Reproduce nothing but the lines from the one with "Task: Click the Frequency [Hz] x-axis title" down to the last line of the data below.
[Opening SUPPLIED INFORMATION section]
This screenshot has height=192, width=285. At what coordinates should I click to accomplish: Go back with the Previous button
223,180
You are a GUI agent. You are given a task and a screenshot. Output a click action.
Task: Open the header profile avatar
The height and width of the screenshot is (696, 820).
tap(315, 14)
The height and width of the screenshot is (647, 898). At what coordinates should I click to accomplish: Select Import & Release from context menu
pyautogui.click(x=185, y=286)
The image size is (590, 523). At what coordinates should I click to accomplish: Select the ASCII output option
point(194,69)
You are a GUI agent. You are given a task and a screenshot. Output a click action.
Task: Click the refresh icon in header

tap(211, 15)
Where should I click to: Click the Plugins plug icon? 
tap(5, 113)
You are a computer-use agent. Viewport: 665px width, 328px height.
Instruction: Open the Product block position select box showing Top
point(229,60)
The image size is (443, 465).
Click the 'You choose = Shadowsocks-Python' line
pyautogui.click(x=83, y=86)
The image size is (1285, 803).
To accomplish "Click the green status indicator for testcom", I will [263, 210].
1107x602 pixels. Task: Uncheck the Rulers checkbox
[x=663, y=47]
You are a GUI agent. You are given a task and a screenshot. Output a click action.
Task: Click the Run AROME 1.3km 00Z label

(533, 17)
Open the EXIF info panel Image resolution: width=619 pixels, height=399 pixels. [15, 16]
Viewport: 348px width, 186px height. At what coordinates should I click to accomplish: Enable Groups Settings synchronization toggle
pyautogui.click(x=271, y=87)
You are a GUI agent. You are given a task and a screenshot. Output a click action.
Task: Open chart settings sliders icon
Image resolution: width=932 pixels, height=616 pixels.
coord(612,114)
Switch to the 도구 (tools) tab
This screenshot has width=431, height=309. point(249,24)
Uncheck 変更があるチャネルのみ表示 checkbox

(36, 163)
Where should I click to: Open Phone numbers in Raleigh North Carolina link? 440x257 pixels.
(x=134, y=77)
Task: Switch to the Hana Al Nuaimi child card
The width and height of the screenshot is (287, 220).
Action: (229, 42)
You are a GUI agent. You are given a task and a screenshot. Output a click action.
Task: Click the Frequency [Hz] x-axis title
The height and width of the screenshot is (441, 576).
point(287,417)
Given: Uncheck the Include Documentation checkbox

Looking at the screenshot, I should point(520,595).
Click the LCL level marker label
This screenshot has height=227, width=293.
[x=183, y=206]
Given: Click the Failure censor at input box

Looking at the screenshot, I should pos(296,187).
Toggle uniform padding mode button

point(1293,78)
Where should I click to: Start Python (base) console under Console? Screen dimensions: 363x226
[Closing SUPPLIED INFORMATION section]
EXPECTED OUTPUT
Task: Click the Frequency [Hz] x-axis title
The height and width of the screenshot is (441, 576).
point(287,417)
Given: Uncheck the Include Documentation checkbox

Looking at the screenshot, I should point(520,595).
Click the LCL level marker label
This screenshot has height=227, width=293.
[x=183, y=206]
Given: Click the Failure censor at input box

Looking at the screenshot, I should pos(296,187).
Toggle uniform padding mode button

point(1293,78)
Where should I click to: Start Python (base) console under Console? Screen dimensions: 363x226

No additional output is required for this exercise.